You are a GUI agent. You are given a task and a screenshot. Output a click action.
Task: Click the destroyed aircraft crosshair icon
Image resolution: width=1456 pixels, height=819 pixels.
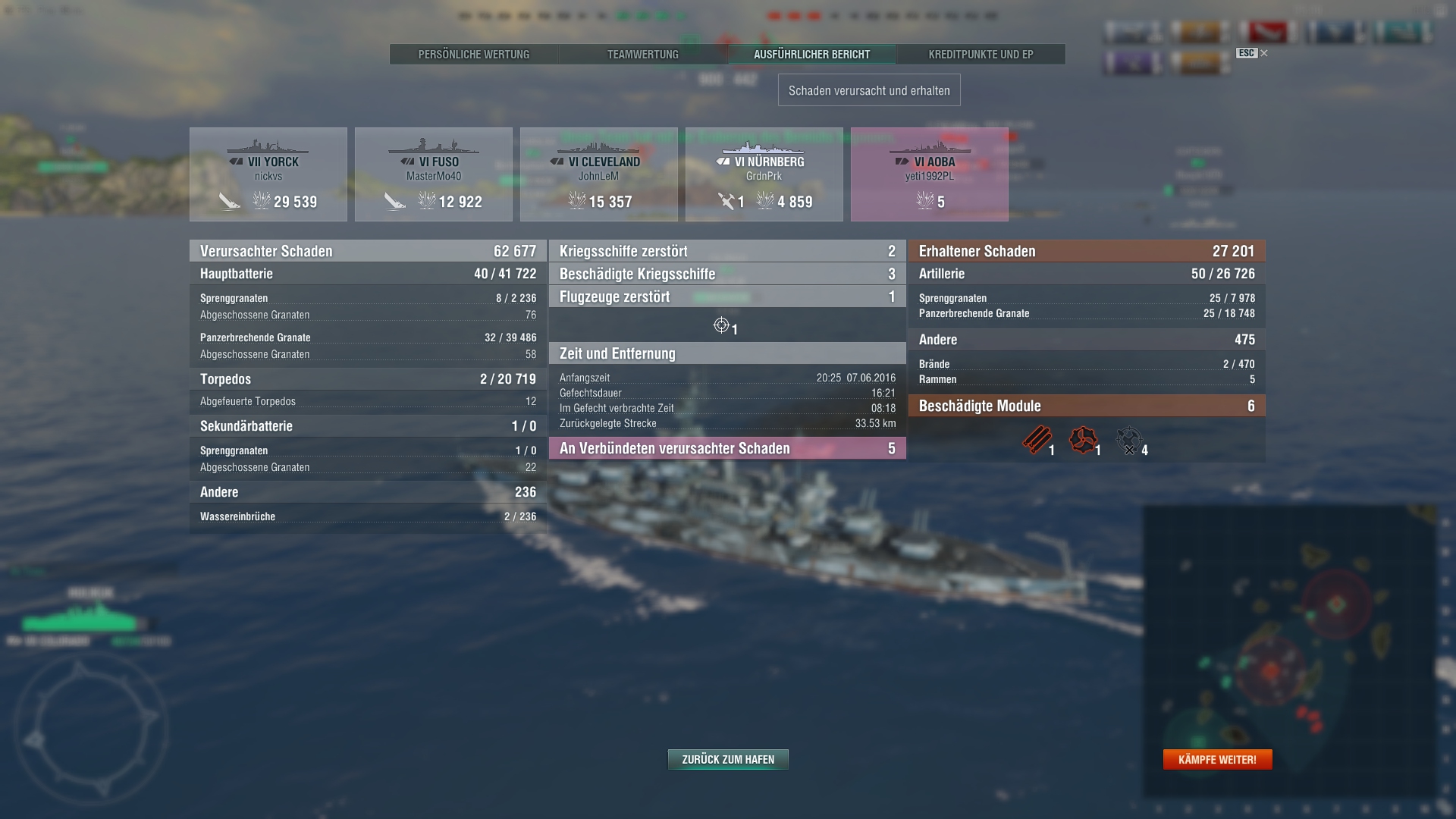[721, 325]
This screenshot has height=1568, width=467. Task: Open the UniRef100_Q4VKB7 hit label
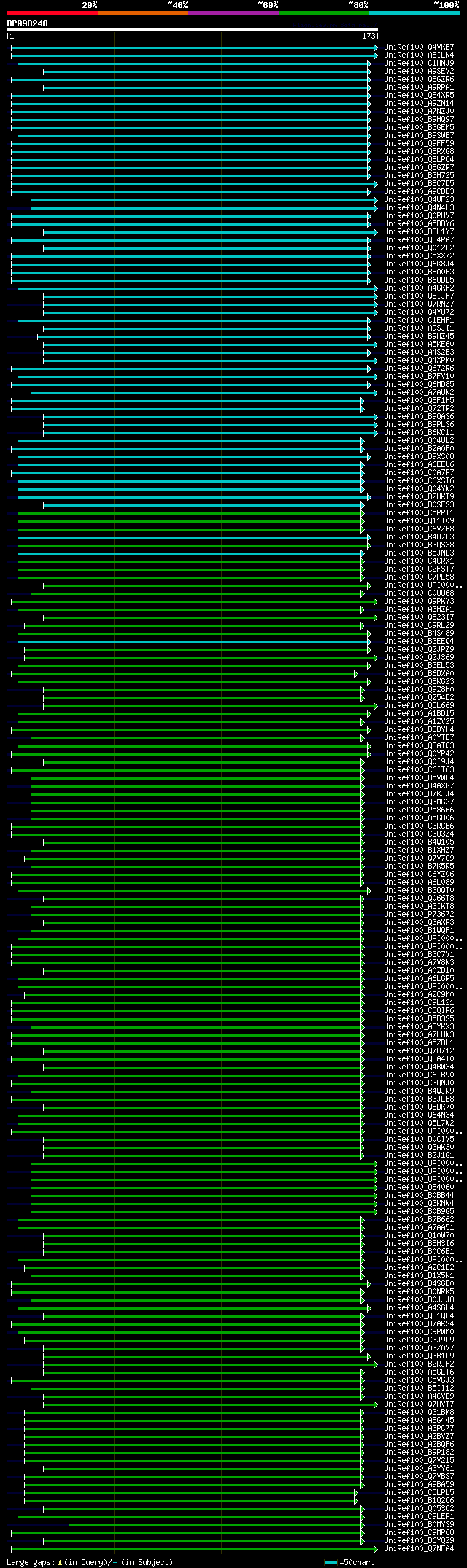(x=419, y=47)
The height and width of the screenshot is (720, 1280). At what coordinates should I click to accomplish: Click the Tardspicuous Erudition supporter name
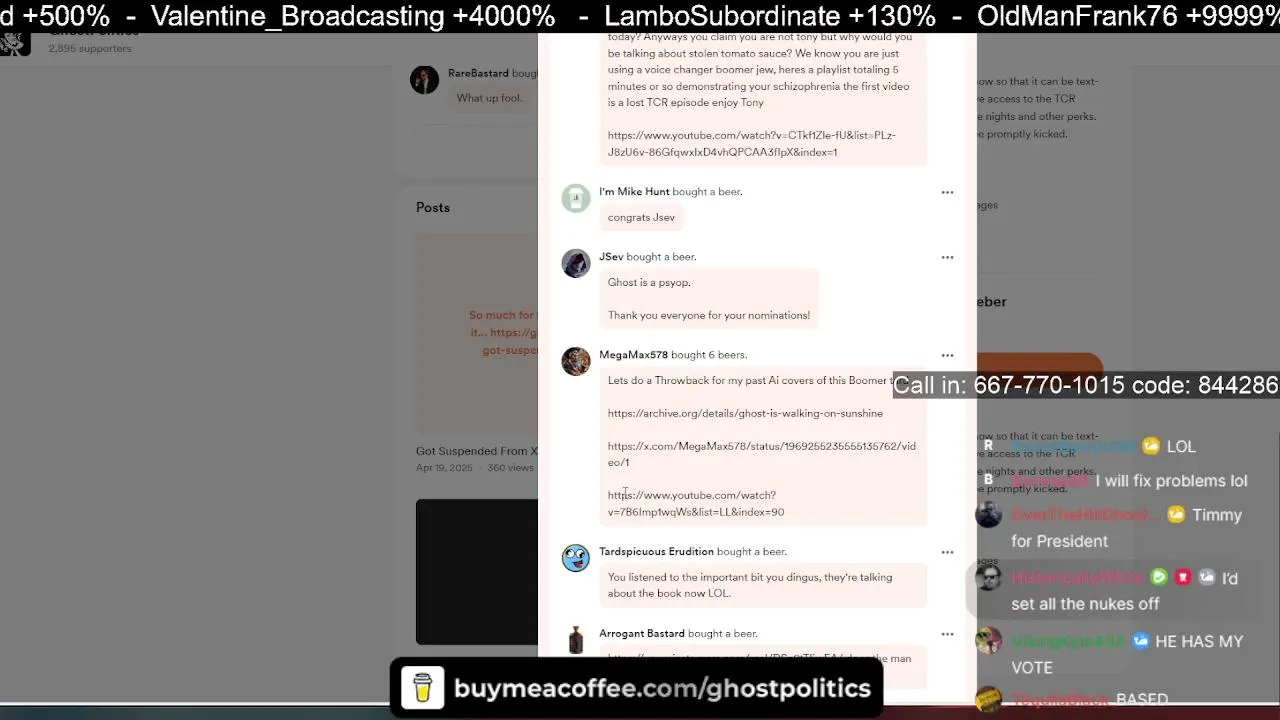click(x=656, y=552)
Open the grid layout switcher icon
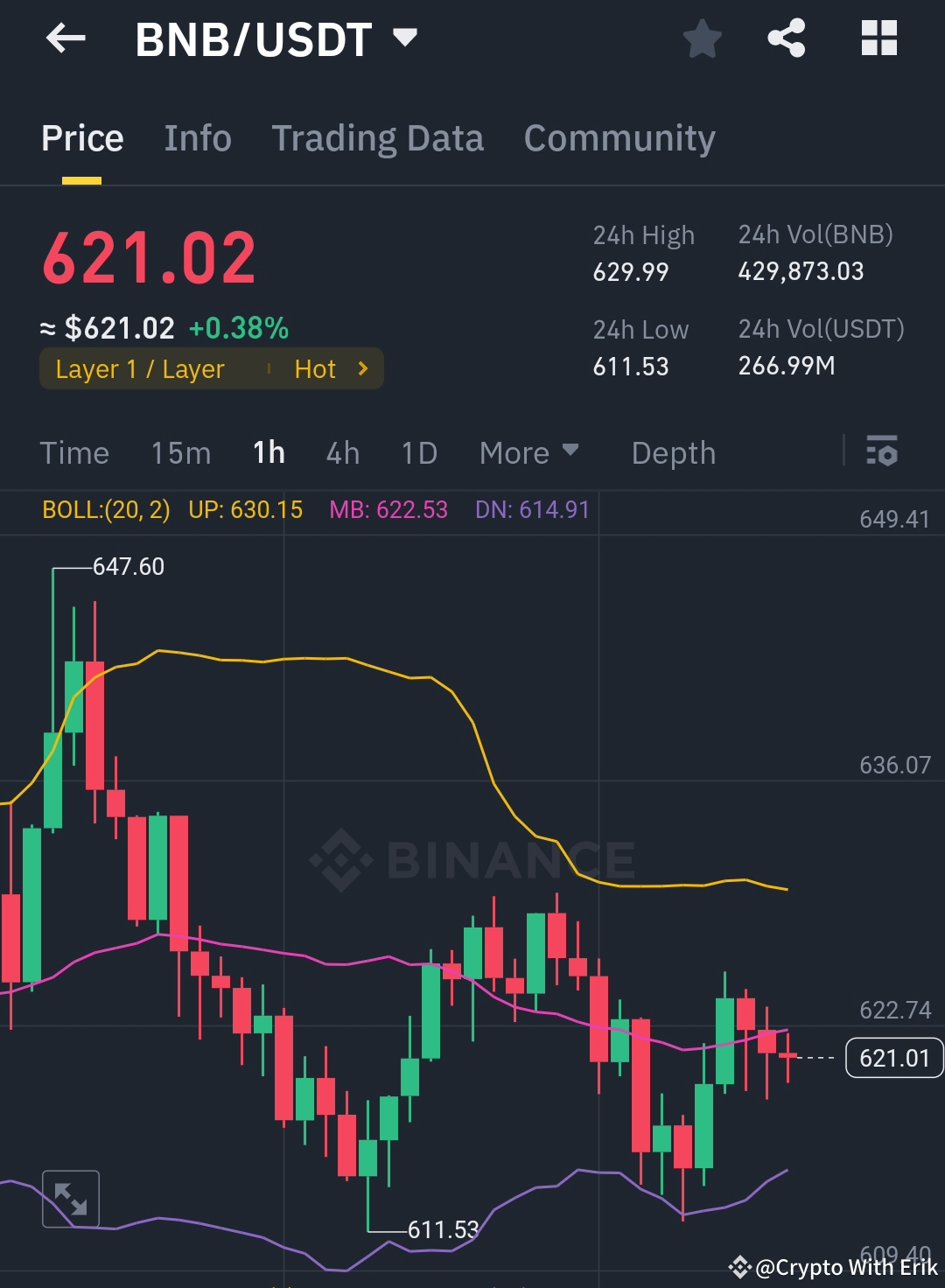945x1288 pixels. point(878,38)
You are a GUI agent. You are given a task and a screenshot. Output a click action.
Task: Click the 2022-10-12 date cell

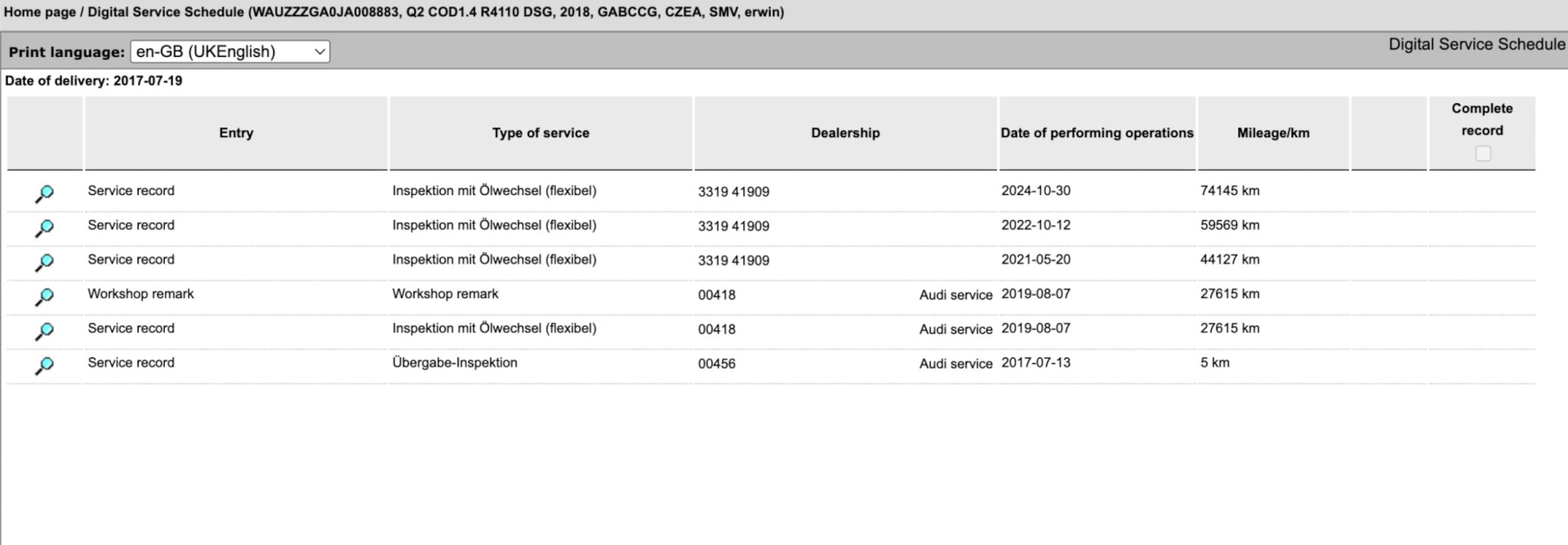pyautogui.click(x=1035, y=225)
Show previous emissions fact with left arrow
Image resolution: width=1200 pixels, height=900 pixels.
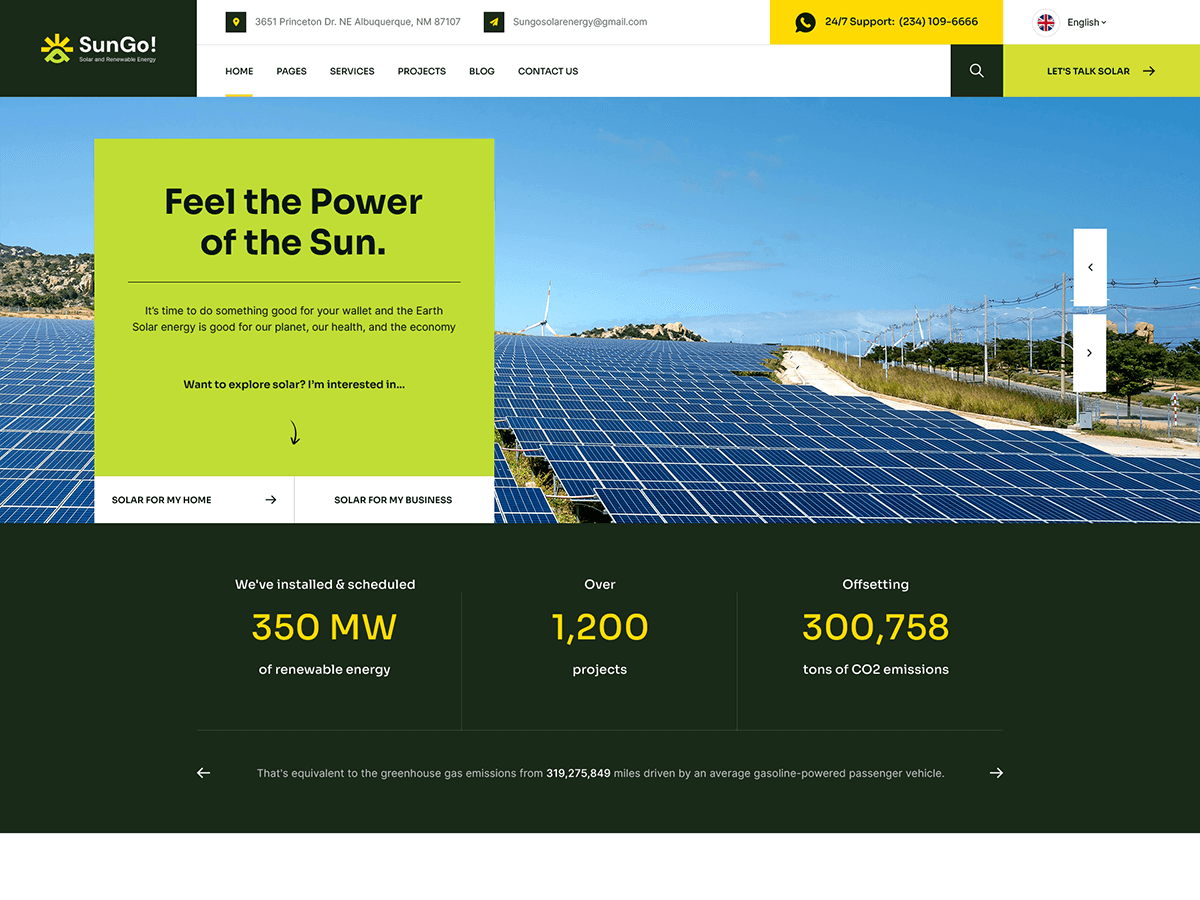point(204,773)
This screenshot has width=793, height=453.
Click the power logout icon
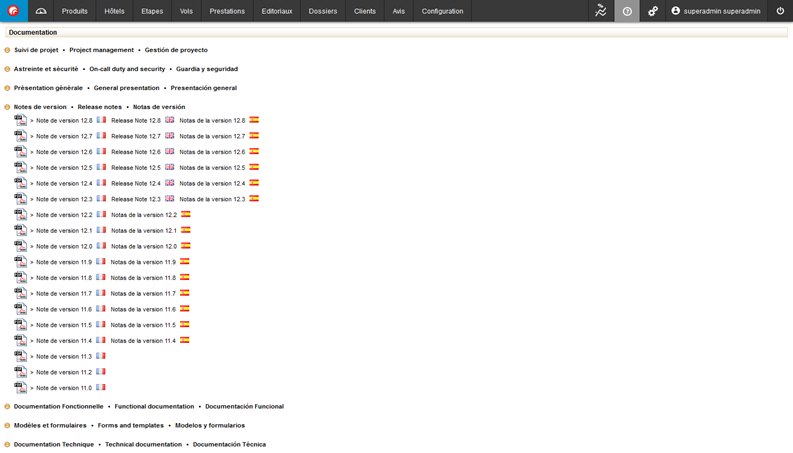pos(780,11)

• Prompt: From the entries above, output every line exactly and omit any image.

• Response:
You are a GUI agent. You are given a task and a screenshot. Output a click action.
Task: Click the destroyed aircraft crosshair icon
Image resolution: width=1456 pixels, height=819 pixels.
[721, 325]
This screenshot has height=1568, width=467. Task: Open the UniRef100_Q4VKB7 hit label
(x=419, y=47)
The height and width of the screenshot is (720, 1280). At what coordinates should I click to accomplish: Click the Tardspicuous Erudition supporter name
click(x=656, y=552)
Open the grid layout switcher icon
945x1288 pixels. point(878,38)
You are a GUI agent. You are given a task and a screenshot. Output a click action.
Task: Click the 2022-10-12 date cell

pyautogui.click(x=1035, y=225)
Show previous emissions fact with left arrow
Image resolution: width=1200 pixels, height=900 pixels.
point(204,773)
This screenshot has width=793, height=453.
Click the power logout icon
pos(780,11)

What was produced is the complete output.